Директору школы тов. Матуриной Елизавете Трофимовне от родительницы ученика 7-го класса Миши Бусько, Бусько Анны Ивановны, проживающей по Партизанскому переулку, No 23.
Заявление
Прошу Вас, как директора школы, разобраться и дать ответ. Я, Бусько Анна Ивановна, хоть и записанная по документам как жена, но если по-хорошему разобраться, то лучше десять раз без мужа родить, чем с таким пьяницей-алкоголиком. Муж мой, Бусько Андрей Семенович, какой уже год шалается по белому свету и никакой помощи мне не производит. Милиция за ним гоняла-гоняла, чтоб алименты он хоть какие платил, хоть копейку какую несчастную - и то помощь. Но с него, паразита, много не напрядешь Так и не прищемили ему хвост. Сейчас все плюнули и отвернулись. А я жилы тяну, чтобы детей кормить, одевать и воспитывать. Сама я работаю на хлебозаводе, имею одни благодарности и доску передовиков. Спасибо нашему советскому государству и вам, как директору школы, что меня не кидаете в моей беде, а чем можете помогаете. Чтоб мои дети раздетые-разутые не ходили, а были не хуже других. Но не все такие люди добрые на белом свете. Находятся и другие, которые не брезгуют последнюю сиротскую копейку утянуть. Я пишу это заявление на нахальную воровку Балашову, которая пристроилась у вас, в доверие влезла, а сама кровь сиротскую сосет, отымает последнюю копеечку. Наше советское справедливое государство и вы, как директор школы, вошли в мое положение и выделили деньги, чтобы моего сына Мишу одеть и обуть. Я бухгалтерше Балашовой сразу сказала, пусть отдаст эти деньги мне, и я куплю по своему материнскому разумению чего мне необходимо. У меня знакомые есть в магазинах, достанут получше вещь. Но ей, нахальной воровке, в рот не въедешь. Она же грамотная, научилась разговаривать, а мы умеем ударно работать, а перебрехать никого не можем. Так оно и вышло, как я раньше догадывалась, обдурила бухгалтерша и глазом не моргнула. Подсунула какие-то гуни, а деньги вроде за них заплачены хорошие. Спасибо, люди надоумили, подсказали, открыли мне глаза. О чем вам подано заявление со справкой, которую вы сами прочитаете. Чтобы нахальная воровка Балашова сиротские деньги до копеечки вернула. А то обожгется. Я по-ударному тружусь на хлебозаводе, но могу и куда повыше написать. Дойду до большого начальства, а детей своих не позволю обсчитывать и измываться над ними.

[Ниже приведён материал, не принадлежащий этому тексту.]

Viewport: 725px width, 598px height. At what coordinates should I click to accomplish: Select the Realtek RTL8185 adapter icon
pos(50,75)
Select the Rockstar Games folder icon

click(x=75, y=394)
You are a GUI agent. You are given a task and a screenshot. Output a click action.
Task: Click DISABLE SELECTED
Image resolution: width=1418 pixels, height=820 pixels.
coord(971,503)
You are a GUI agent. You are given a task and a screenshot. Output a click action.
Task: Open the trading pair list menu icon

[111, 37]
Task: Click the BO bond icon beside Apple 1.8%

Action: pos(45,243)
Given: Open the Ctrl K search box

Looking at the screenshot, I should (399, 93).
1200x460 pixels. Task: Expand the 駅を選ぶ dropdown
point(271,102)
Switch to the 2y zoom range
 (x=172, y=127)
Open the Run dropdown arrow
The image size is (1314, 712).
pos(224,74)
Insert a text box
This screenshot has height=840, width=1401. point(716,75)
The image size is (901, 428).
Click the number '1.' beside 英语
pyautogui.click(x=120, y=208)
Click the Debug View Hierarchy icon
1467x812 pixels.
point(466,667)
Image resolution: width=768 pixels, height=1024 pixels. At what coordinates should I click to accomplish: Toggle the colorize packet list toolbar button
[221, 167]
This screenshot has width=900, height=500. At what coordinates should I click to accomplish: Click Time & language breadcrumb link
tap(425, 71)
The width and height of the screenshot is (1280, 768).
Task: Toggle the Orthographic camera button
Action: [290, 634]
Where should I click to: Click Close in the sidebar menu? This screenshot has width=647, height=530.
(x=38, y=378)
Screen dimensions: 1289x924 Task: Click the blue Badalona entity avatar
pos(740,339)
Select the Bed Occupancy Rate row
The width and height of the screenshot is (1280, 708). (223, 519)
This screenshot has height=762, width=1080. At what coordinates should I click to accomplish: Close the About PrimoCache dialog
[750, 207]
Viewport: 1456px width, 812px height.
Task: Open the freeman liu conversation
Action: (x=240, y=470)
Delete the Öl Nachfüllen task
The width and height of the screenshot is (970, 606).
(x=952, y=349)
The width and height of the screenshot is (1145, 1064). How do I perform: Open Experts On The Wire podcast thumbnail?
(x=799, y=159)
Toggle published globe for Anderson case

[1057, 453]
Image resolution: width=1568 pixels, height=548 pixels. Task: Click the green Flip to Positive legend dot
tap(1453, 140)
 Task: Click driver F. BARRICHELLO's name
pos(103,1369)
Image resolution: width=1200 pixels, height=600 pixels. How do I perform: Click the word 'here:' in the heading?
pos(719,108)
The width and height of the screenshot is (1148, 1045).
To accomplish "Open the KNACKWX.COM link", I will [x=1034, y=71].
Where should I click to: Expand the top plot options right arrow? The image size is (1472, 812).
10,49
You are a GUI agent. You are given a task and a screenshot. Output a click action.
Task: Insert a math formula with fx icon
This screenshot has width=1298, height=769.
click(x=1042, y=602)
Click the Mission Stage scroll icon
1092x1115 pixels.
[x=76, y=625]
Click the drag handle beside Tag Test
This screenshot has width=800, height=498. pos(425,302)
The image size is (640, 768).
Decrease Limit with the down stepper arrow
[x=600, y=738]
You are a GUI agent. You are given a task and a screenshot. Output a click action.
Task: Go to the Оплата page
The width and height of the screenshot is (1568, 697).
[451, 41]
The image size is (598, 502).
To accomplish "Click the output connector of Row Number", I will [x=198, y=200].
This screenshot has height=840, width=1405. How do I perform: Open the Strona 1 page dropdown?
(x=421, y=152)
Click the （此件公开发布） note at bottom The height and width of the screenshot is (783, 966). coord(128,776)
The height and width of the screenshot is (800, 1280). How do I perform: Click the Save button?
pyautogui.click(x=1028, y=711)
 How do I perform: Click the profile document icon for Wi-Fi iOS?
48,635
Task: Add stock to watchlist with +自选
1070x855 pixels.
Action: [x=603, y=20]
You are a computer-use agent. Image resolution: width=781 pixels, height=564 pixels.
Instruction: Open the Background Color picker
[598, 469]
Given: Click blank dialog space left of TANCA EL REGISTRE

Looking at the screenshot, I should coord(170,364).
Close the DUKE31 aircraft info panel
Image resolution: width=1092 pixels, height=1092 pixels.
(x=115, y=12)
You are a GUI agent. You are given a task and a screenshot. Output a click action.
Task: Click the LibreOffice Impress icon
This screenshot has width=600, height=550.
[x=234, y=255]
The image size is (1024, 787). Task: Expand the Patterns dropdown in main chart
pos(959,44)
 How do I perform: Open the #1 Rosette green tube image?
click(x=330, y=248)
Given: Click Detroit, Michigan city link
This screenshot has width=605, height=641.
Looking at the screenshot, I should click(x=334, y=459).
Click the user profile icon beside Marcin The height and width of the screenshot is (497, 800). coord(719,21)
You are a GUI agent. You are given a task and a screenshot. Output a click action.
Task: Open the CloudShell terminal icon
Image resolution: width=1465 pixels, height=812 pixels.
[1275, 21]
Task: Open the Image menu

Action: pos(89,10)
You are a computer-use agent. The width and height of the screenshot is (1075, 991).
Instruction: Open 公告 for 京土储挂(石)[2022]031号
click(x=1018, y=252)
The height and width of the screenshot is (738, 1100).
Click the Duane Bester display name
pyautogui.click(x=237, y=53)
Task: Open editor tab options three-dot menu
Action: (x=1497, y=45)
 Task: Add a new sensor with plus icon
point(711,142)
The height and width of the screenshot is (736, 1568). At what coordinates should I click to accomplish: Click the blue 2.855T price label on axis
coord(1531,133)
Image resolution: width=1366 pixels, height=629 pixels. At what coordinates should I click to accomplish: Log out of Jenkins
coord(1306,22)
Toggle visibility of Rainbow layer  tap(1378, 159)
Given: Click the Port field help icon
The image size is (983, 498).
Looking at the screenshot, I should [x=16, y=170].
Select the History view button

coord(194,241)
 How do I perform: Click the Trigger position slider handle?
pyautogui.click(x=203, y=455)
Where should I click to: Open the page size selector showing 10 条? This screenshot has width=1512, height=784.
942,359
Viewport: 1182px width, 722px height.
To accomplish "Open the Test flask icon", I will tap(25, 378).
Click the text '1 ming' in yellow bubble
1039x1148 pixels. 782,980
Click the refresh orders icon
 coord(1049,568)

К сему Бусько Анна Ивановна.
Справка
Зимнее пальто мальчиковое Армавирской фабрики размер сорок четвертый рост второй стоит сорок два рубля шестьдесят копеек. В чем можете и убедиться в нашем магазине.
Заведующая отделом магазина No 3 Малкова М. Н.
Счет магазина No 4 смешанного торга
Наименование товара: пальто мальчиковое 44 размер рост 2-й. Количество одно. Цена шестьдесят шесть рублей двенадцать копеек. Итого - шестьдесят шесть рублей двенадцать копеек.
Директору школы тов. Матуриной Е. Т. от Демкиной Н. Ф., проживающей по переулку Партизанскому, дом No 14.
Заявление
Прошу Вас разобраться с моим делом. За счет школы моему сыну Николаю Демкину, ученику седьмого класса, купили костюмчик и ботинки. Я, конечно, благодарная, но люди подсказали, и я сама вижу, здесь неправильно. Написано ботинки стоят шестнадцать рублей, а они из плохой кожи, свиная вроде и подошва резиновая. Таких денег они не стоят. Про костюмчик тоже. Вроде заплачено много, сорок пять рублей, а глядеть не на что. А постирается раз и вообще сядет, не натянешь. Я очень сомневаюсь, не произошло ли какого обмана. Покупала все в магазине Балашова, бухгалтер школьный. Мне вручила, в чем я и расписалась. Прошу разобраться, не отказать в моей просьбе.
Демкина Надежда Федоровна.
Директору средней школы No 2 Матуриной Е. Т. от классного руководителя 9 "а" класса Мельниковой О. Т.
Докладная
Считаю своим долгом довести до Вашего сведения, что преподаватель ручного труда Балашова Л. В. на уроках ведет с ученицами моего класса разговоры, недопустимые в стенах советской школы и позорящие звание советского учителя. Эти разговоры разлагают учеников и сводят на нет все наши усилия по морально-политическому воспитанию учащихся...
- Лаптев! - раздался по селектору дяди Шурин голос.- Товарищ Шерлок Холмс! Зайди-ка! Слышишь меня?
- Иду, - отозвался Лаптев, спрятав свой недочитанный блокнот в карман, и направился к редактору.
Дядя Шура пребывал в игривом расположении духа.
- Как дела, как успехи? - весело спросил он у вошедшего Лаптева. - Собаку еще не завел?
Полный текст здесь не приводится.